[Recorded data — start]
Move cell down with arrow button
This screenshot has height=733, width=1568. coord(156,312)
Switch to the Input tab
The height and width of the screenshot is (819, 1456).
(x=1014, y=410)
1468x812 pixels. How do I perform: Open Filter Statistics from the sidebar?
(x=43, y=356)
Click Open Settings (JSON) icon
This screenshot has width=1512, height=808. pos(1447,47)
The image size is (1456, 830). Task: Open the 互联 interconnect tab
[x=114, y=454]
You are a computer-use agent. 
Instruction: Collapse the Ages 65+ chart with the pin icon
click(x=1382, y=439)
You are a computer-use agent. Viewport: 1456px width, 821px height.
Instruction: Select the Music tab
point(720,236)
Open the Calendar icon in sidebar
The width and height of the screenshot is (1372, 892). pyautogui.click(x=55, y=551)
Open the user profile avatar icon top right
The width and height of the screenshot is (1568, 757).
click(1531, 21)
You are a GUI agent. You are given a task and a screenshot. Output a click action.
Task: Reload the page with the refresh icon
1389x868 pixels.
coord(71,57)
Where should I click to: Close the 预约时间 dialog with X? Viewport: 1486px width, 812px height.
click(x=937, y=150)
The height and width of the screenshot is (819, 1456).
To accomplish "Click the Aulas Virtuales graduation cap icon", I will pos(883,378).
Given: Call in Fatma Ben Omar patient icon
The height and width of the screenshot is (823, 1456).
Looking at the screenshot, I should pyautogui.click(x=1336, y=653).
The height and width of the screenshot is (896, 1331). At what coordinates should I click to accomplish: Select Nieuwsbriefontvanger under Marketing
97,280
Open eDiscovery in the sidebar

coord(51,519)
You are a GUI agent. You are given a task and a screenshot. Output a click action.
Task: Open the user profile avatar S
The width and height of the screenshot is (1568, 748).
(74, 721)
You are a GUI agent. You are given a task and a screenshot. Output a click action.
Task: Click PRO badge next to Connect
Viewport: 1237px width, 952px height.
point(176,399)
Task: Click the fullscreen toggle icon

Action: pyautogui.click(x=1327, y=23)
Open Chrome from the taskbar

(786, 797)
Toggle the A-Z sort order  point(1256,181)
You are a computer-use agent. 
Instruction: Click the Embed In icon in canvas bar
[Recorded data — finish]
**Your task**
The only acceptable answer is the full set of entries, repeated exactly.

**Result of this task**
Move cell down with arrow button
This screenshot has height=733, width=1568. coord(156,312)
Switch to the Input tab
The height and width of the screenshot is (819, 1456).
(x=1014, y=410)
1468x812 pixels. How do I perform: Open Filter Statistics from the sidebar?
(x=43, y=356)
Click Open Settings (JSON) icon
This screenshot has width=1512, height=808. pos(1447,47)
The image size is (1456, 830). Task: Open the 互联 interconnect tab
[x=114, y=454]
You are a computer-use agent. 
Instruction: Collapse the Ages 65+ chart with the pin icon
click(x=1382, y=439)
You are a computer-use agent. Viewport: 1456px width, 821px height.
Instruction: Select the Music tab
point(720,236)
Open the Calendar icon in sidebar
The width and height of the screenshot is (1372, 892). pyautogui.click(x=55, y=551)
Open the user profile avatar icon top right
The width and height of the screenshot is (1568, 757).
click(1531, 21)
You are a GUI agent. You are given a task and a screenshot. Output a click action.
Task: Reload the page with the refresh icon
1389x868 pixels.
coord(71,57)
Where should I click to: Close the 预约时间 dialog with X? Viewport: 1486px width, 812px height.
click(x=937, y=150)
The height and width of the screenshot is (819, 1456).
To accomplish "Click the Aulas Virtuales graduation cap icon", I will pos(883,378).
Given: Call in Fatma Ben Omar patient icon
The height and width of the screenshot is (823, 1456).
Looking at the screenshot, I should pyautogui.click(x=1336, y=653).
The height and width of the screenshot is (896, 1331). At what coordinates should I click to accomplish: Select Nieuwsbriefontvanger under Marketing
97,280
Open eDiscovery in the sidebar

coord(51,519)
You are a GUI agent. You are given a task and a screenshot. Output a click action.
Task: Open the user profile avatar S
The width and height of the screenshot is (1568, 748).
(74, 721)
You are a GUI agent. You are given a task and a screenshot. Output a click action.
Task: Click PRO badge next to Connect
Viewport: 1237px width, 952px height.
point(176,399)
Task: Click the fullscreen toggle icon

Action: pyautogui.click(x=1327, y=23)
Open Chrome from the taskbar

(786, 797)
Toggle the A-Z sort order  point(1256,181)
You are a computer-use agent. 
Instruction: Click the Embed In icon in canvas bar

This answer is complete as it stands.